Я заставила себя улыбнуться. И пошла напролом.

– Нет, кажется, все в порядке, но дело вот в чем. Мой приятель куда-то запропастился. Ему и правда показалось, что чего-то не хватает, и вот я его жду, а его все нет. Может быть, он заходил к вам? Он такой… – я улыбнулась так широко, что, наверное, заткнула за пояс даже чеширского кота, – рассеянный…

– Ваш приятель? Тот, с которым вы поселились в номере, или тот, который приехал с вами позже?

Ах, эта чертова французская точность! Но в голосе немолодой администраторши звенели совсем другие нотки, и я даже ушам своим не поверила, когда услышала их. Да она просто мне завидует! Она решила, что у меня аж два поклонника…

– Меня интересует второй, – уточнила я. – Блондин… в сером костюме.

– Да, я помню. Вы еще приехали с ним на машине…

– В черной машине, да.

– Нет, он больше не заходил.

– Ах вот как.

Я готова была схватить ее за горло – или прямо тут же, в крошечном вестибюле, повалиться на пол в жесточайшей истерике. Это некрасиво, но эта милая дама, такая любезная, такая… такая безжалостная… И я – обманщица без денег, документов и вещей.

– Я не должна ничего подписывать? – осведомилась я. – Я понимаю, я огорчила вас. Решила переехать…
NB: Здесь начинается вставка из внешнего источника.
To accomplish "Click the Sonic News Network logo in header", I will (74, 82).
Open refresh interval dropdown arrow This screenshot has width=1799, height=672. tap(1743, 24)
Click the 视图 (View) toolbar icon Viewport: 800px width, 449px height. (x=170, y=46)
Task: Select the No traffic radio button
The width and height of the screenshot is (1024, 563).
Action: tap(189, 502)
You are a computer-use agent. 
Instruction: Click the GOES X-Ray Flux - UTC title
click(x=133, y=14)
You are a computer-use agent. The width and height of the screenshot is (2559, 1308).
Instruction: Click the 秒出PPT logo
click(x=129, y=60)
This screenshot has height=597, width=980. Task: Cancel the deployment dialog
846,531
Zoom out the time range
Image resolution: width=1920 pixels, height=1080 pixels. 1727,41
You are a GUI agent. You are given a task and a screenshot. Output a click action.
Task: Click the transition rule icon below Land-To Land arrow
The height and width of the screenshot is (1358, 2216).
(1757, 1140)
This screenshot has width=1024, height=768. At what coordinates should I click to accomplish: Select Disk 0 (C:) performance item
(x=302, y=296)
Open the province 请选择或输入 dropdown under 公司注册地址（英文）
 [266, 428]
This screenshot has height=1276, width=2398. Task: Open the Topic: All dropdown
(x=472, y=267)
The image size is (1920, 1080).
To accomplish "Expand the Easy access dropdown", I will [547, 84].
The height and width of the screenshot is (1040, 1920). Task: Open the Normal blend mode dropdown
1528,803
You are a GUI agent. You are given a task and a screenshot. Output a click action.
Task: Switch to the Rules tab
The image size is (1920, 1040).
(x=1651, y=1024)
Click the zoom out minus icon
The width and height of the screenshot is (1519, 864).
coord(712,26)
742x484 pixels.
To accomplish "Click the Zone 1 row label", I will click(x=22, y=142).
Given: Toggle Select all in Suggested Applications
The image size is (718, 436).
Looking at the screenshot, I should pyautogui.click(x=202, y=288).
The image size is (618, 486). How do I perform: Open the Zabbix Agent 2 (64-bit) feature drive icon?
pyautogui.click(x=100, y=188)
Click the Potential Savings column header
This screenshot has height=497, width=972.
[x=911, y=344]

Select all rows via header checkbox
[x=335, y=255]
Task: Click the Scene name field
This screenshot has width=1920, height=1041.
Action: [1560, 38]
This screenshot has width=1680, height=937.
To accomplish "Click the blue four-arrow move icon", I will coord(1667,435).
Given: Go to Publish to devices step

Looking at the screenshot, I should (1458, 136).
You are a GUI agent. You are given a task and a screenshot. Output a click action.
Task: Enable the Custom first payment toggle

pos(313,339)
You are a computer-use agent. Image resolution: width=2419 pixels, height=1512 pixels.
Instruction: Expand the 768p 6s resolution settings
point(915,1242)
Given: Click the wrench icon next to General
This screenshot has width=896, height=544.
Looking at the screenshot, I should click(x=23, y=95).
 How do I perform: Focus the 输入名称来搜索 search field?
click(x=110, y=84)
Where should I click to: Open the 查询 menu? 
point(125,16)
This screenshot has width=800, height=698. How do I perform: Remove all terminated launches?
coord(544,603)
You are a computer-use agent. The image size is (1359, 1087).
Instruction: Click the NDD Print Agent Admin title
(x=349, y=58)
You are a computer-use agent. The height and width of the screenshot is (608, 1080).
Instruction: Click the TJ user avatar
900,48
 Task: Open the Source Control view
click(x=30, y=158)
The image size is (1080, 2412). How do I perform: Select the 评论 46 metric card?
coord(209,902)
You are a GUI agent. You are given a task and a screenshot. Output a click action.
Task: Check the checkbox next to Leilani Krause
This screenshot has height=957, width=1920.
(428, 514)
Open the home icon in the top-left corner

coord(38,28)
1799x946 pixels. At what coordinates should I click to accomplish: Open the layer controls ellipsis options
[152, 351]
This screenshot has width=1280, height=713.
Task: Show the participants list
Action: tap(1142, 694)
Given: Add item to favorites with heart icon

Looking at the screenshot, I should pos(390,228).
– Нет-нет, вы уже за все заплатили и расписались.

– В самом деле?

Она, улыбаясь, показала мне какую-то бумажку и ткнула пальцем в низ страницы.

– Вот. Так что все в порядке.

Я бросила взгляд на диковинную закорючку, удостоверяющую, что я, Вероника Бессонова… Хорошо, что у меня достало ума (или интуиции?) взглянуть через плечо – у входа уже маячили блондин Миртиль и его помощник Клеман, а за ними чинно семенил тот самый полицейский, которому я заявила, что живу в доме, возле которого произошло убийство.

– Спасибо, – шепнула я одними губами и побежала к выходу. Низко наклонив голову, я быстрым шагом прошла мимо полицейских, заставив их пропустить меня, и под моросящим дождем двинулась обратно на бульвар. На душе у меня стояла осень.